By mid-november 2023, the S&P 500 had advanced nearly 15% for the year. That performance was largely driven by a handful of growth stocks in the tech and travel and leisure sectors.

But for investors who favor stocks that pay dividends, it’s been a tough year, thanks partly to rising interest rates. Experts say that’s about to change.

“2023 has provided a challenging backdrop for dividend-paying companies,” says Tom Huber, portfolio manager of T. Rowe Price’s Dividend Growth Fund and Dividend Growth ETF. “As of the end of Q3, non-payers outperformed dividend payers by 26%. … However, this is providing us significant opportunity in dividend-growth companies, which we believe can continue to compound value over the long term—and many of which are trading at only market-like multiples or less.”

In other words, these stocks are undervalued. “There are attractive, relatively high dividend-paying stocks in most sectors,” says Eric Beyrich, chief investment officer at Sound Income Strategies in New York City.

He cites telecom giants like AT&T and Verizon, as well as Omnicom Group and Interpublic Group, two New York-based communications-services providers. He also mentions consumer staples such as Molson Coors Beverage Co. and Chicago-based packaged-food producer Conagra Brands.

“The way to find [such opportunities] is to look at the areas that have underperformed the most, on a price basis, as that tends to lift the yields,” he explains. “Then look for companies with scope for improvement.”

Beyrich is not alone in his view on the market overall, though different investors have varying views of the particulars.

Defensive Sectors
“As a result of the stock market’s flight to riskier assets this year, which came about on expectations of a soft economic landing, many defensive sectors are now offering attractive relative valuations,” says Burns McKinney, portfolio manager of the Virtus NFJ Dividend Value Fund. “These sectors also offer attractive yields.”

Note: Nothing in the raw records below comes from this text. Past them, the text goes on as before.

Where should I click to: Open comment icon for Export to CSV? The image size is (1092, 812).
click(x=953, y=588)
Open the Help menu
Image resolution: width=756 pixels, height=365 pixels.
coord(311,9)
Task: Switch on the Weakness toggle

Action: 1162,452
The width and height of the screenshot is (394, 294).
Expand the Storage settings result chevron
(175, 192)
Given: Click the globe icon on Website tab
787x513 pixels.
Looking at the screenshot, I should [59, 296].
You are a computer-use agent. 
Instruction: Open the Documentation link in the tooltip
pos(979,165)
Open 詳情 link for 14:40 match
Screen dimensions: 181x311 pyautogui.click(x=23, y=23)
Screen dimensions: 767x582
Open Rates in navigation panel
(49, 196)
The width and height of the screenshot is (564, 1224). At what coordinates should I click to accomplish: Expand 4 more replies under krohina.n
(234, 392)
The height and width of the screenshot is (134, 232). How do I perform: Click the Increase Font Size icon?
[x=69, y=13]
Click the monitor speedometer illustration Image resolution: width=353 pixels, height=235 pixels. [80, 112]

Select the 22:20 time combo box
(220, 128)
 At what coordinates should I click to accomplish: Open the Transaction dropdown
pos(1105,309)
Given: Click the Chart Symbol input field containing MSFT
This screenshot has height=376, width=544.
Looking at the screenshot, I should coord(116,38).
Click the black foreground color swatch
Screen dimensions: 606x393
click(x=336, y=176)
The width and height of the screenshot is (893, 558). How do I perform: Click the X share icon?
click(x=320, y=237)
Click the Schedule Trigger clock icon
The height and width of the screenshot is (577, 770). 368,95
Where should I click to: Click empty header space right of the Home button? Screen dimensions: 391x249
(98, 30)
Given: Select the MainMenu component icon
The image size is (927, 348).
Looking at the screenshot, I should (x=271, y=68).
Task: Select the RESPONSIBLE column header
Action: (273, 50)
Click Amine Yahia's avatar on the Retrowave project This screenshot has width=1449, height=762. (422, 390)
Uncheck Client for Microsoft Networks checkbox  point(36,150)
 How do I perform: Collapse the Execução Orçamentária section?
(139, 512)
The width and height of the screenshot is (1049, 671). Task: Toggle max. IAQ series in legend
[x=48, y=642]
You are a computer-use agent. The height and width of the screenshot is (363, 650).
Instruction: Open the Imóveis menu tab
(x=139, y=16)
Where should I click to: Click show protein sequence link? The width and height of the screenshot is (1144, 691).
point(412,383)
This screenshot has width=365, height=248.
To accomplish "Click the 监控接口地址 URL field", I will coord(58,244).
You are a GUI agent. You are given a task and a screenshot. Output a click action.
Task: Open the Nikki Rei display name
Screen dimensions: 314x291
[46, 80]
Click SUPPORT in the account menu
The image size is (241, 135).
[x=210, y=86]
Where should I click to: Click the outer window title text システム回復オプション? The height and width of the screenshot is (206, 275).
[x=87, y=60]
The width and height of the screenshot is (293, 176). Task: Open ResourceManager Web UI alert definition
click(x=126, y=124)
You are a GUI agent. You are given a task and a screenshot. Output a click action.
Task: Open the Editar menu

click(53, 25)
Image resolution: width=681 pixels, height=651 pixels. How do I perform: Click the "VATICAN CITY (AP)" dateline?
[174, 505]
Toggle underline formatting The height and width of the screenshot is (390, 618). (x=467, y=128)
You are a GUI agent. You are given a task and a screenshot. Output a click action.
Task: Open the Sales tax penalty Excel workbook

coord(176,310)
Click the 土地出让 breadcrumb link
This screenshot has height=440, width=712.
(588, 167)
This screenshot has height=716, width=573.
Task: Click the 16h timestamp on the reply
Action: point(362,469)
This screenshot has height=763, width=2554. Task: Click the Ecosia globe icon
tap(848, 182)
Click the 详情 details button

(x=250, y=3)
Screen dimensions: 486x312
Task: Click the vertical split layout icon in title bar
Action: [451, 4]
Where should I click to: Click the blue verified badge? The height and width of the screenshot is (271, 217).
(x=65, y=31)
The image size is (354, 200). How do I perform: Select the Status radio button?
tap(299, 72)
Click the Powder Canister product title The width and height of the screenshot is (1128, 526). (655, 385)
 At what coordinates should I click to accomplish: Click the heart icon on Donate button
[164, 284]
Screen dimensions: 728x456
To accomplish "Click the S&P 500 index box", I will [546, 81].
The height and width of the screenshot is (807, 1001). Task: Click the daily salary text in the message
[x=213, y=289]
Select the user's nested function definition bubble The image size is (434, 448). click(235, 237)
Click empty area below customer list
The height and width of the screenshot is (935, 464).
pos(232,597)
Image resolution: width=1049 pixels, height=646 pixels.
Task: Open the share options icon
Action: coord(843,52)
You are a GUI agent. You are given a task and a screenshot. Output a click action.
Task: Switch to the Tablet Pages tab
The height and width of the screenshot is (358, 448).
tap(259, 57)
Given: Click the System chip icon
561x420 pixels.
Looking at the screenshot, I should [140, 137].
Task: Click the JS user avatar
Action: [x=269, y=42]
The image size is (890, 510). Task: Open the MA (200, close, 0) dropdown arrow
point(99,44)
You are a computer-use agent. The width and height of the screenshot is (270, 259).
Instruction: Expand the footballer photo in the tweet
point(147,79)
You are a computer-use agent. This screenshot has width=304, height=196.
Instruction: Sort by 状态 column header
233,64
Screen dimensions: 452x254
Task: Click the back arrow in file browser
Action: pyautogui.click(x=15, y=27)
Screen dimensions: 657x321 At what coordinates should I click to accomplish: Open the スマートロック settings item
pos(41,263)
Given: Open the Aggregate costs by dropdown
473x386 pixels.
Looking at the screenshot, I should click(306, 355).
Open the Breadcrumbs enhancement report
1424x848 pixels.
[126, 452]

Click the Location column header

At the same time, he says, the industrials sector offers “solid dividends and secular tailwinds.” Infrastructure spending by government programs is ramping up, he adds, and geopolitical uncertainty favors rising defense outlays—two trends that should benefit industrial companies.

Michael Clarfeld, a portfolio manager at ClearBridge Investments in New York City, shares a similar sentiment. “Some sectors that have sold off in 2023 as interest rates rose look attractive right now,” he says, singling out so-called bond proxies such as utilities, REITs and energy infrastructure companies. These have “come under some knee-jerk selling pressure as investors extrapolate the consequences of higher rates,” he says.